Ragioneria anch’essa, benché lontana dall’incubo virtuale dei subprimes e amica dei sogni possibili e di un futuro migliore. Tuttavia, questo è il valore numero 2 dei parchi e della natura. Mentre il numero 1 è un valore non calcolabile e –appunto- sempre un passo oltre.
Che cosa fare, adesso? Anzitutto, agire perché la misura in questione sia cancellata o comunque stemperata nei suoi peggiori effetti. Non tutto è perduto. Nei prossimi giorni si voterà alla Camera e, sebbene poche, le chance di farcela ci sono.
Varie le strade possibili, che vanno da un emendamento all’articolo 7.24 con cui si fanno salvi i parchi dalla misura, al ripristino dei finanziamenti mediante la Finanziaria del prossimo autunno (magari approvando un ordine del giorno subito, al margine della stessa Manovra, che impegni il Governo), fino al recupero dei finanziamenti attraverso altri fondi, capitoli e percorsi amministrativi.
Il Ministro Prestigiacomo dovrebbe attivarsi subito perché almeno una di queste strade sia resa possibile.
Per intanto, i presidenti e i direttori dei parchi nazionali hanno scritto a Giorgio Napolitano e protesteranno dinanzi al Ministero dell’Ambiente, per poi chiedere una simbolica (mica tanto) elemosina per le vie del centro di Roma. Tuttavia serve anche qualcosa di più profondo.
Le crisi sono buone perché esigono pensieri altri, aprono nuovo strade (o re-illuminano le vecchie), spingono all’autocritica costruttiva. Il futuro dei parchi italiani sta anche nello sforzo maggiore di chi li ama davvero, ne comprende l’importanza e può esaltarne i pregi.
Si contesta abbastanza la lottizzazione? Si reclama a sufficienza la qualità delle nomine? E sotto il profilo scientifico, non si può ottenere di più, in termini di sistemi progettuali, ricerca di base, strategie di conservazione della natura? E sotto il profilo della “gente”? Insomma, si fa tutto il possibile? (No. Il meglio è ancora da venire). Per tutto questo servono i fondi sufficienti, senza alcun dubbio, come anche un diverso circolo dell’ingegno, individuale e collettivo.
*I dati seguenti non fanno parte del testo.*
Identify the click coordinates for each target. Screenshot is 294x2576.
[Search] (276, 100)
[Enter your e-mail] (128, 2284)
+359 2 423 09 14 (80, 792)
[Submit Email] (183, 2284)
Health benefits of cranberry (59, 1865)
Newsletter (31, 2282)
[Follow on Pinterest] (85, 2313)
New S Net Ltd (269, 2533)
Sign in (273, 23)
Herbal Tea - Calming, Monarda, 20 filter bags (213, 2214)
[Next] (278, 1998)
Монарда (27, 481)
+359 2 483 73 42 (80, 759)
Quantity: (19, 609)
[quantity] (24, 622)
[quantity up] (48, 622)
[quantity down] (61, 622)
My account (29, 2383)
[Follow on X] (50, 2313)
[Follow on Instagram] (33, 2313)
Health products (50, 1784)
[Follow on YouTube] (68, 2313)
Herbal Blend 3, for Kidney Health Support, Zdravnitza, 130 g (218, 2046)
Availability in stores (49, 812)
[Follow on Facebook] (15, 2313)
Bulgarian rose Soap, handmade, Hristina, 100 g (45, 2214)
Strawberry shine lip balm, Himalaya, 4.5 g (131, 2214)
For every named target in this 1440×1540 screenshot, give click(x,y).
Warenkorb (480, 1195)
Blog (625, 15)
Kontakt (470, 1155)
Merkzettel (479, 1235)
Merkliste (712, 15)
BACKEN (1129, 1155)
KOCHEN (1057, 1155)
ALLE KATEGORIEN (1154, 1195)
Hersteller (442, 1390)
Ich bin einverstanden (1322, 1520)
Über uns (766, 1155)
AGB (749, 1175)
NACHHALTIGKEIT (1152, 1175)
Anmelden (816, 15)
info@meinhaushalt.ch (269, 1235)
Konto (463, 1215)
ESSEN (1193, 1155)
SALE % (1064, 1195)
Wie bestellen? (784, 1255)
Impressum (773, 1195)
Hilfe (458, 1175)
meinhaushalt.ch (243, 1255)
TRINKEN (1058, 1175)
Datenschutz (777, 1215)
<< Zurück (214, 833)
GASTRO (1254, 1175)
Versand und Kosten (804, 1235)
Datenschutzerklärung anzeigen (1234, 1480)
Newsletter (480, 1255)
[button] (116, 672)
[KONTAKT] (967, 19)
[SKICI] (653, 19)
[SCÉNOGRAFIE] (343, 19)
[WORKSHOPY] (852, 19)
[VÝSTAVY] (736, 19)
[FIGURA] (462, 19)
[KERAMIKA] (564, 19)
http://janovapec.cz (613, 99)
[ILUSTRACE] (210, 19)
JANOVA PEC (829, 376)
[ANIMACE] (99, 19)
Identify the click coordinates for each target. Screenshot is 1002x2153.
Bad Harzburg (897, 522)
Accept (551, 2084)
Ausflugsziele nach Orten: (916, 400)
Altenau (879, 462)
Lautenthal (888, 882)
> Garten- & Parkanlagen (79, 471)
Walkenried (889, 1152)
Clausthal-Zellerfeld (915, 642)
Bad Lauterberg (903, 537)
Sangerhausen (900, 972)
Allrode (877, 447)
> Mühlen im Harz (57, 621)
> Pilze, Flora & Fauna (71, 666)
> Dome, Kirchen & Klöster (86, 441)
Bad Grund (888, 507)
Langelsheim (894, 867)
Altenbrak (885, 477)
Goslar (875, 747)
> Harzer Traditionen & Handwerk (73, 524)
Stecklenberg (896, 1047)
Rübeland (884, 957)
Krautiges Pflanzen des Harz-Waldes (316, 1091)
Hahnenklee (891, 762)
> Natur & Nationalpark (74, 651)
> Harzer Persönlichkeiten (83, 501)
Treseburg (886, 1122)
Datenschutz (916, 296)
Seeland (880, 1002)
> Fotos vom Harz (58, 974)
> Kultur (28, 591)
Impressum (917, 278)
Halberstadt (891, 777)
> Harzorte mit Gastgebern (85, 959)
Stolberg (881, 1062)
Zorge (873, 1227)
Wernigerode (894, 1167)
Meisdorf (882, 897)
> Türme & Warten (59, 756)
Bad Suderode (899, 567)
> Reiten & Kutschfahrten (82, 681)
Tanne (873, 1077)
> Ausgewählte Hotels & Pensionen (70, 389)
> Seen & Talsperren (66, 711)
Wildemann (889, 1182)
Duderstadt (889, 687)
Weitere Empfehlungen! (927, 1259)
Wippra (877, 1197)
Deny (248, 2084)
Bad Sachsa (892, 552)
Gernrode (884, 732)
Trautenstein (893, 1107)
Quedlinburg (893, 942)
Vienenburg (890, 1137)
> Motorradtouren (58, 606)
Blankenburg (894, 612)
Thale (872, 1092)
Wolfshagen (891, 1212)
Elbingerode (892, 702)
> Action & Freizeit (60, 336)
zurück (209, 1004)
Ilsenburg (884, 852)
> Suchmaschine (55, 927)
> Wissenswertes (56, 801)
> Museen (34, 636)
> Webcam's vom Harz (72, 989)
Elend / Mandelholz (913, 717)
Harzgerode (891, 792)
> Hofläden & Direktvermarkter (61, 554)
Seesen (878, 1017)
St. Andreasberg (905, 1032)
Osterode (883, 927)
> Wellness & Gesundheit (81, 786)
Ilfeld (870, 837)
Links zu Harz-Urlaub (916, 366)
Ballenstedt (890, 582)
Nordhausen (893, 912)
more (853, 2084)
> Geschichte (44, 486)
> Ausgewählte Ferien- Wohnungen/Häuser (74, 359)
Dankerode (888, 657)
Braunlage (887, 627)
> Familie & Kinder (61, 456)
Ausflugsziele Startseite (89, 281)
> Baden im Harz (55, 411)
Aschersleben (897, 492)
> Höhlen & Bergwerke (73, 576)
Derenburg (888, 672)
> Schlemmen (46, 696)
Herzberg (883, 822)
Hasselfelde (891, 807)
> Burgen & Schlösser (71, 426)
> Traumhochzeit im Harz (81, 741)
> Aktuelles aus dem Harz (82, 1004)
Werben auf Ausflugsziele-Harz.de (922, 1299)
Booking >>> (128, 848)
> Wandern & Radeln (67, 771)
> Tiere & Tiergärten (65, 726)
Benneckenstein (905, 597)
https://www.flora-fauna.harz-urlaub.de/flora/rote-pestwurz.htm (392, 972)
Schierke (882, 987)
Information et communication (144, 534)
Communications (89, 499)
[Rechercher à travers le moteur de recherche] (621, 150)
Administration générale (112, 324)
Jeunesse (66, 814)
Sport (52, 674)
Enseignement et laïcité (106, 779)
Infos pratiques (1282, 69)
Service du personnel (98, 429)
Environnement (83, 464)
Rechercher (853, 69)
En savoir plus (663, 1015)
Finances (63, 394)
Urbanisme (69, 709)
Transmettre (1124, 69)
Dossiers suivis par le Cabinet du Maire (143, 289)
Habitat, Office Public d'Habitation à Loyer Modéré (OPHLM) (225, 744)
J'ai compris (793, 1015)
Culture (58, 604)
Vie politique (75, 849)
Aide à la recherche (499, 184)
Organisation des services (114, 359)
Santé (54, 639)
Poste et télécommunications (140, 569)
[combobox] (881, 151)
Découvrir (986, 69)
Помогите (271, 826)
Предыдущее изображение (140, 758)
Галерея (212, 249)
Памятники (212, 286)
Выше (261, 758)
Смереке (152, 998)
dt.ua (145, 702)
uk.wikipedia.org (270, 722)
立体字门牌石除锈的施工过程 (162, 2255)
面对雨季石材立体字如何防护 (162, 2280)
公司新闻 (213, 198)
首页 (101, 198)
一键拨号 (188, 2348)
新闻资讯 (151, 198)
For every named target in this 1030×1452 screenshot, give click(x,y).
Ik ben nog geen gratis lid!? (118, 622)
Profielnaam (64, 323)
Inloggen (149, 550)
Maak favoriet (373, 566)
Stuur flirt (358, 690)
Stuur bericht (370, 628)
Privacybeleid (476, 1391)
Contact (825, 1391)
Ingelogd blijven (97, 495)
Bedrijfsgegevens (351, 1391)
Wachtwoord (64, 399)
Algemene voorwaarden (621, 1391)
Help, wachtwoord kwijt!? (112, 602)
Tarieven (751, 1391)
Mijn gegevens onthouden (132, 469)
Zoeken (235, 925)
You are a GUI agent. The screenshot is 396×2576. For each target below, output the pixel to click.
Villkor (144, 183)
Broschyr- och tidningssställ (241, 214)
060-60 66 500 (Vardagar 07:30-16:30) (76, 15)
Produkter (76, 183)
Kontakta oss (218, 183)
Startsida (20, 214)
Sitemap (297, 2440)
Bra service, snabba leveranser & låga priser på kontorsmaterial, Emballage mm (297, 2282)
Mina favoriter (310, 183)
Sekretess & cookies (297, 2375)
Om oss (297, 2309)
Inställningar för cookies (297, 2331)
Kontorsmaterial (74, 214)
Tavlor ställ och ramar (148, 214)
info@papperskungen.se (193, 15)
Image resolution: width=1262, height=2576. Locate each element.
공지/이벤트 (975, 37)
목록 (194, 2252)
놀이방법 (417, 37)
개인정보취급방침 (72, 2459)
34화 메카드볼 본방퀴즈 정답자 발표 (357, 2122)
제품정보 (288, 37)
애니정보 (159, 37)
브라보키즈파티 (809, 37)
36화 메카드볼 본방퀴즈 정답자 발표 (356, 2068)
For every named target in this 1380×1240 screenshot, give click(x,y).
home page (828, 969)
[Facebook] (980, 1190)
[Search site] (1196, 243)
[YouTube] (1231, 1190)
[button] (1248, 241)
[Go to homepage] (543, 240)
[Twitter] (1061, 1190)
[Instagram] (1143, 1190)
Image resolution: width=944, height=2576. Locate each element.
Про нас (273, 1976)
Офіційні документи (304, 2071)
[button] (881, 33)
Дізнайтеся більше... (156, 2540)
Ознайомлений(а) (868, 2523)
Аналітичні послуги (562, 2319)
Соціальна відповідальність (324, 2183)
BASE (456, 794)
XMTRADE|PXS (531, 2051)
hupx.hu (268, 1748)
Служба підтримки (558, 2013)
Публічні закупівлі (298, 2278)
Inoltre, in termini più generali: si è professato e promosso abbastanza quella visione del mondo che, libera dal giogo dell’utile ad ogni costo, riesce ad accettare, ammirare l’indisponibile? Una cultura ecologista più profonda che è la vera garanzia per la difesa del bene comune: l’idea di qualcosa –ad esempio, la natura- che non va protetta solo perché sia produttiva e non esiste solo per farsi utile, oggetto da ragionieri. Qualcosa che è sempre un passo oltre. Un ragione di Stato più che una ragioneria.
I romantici usavano il termine “sublime” per indicare tutto ciò che sfugge al nostro possesso –materiale e mentale- eppure ci affascina. Il disarmonico, il lontano, il misterioso, l’oltre.
A pochi metri dall’ecomostro del Parco del Pollino, c’è un sentiero che sale, in cima al quale si giunge a un pianoro. A sinistra, la sorgente Catusa. Altissimi faggi fanno da cornice all’acqua gelida che sgorga perennemente dalla terra. Ti comunica un senso di irriducibilità, di cose che sovrastano, specie se capiti in un giorno di solitudine, con la luce cupa. Colori totali, leggeri suoni inumani, ecologia della vista.
Un luogo sublime, uno dei tanti, in un parco nazionale italiano.
Uno dei tanti che i parchi, con i loro limiti, sono riusciti a tenere in serbo.
Modificare l’articolo 7 comma 24 (coraggio, Ministro Prestigiacomo, convinca i ragionieri!).
Pensare che la natura, i parchi nazionali, sono assolutamente importanti.
Cancellare il cemento morente degli ostelli abbandonati e dare alle sorgenti sublimi tutto il valore, economico e non, che meritano.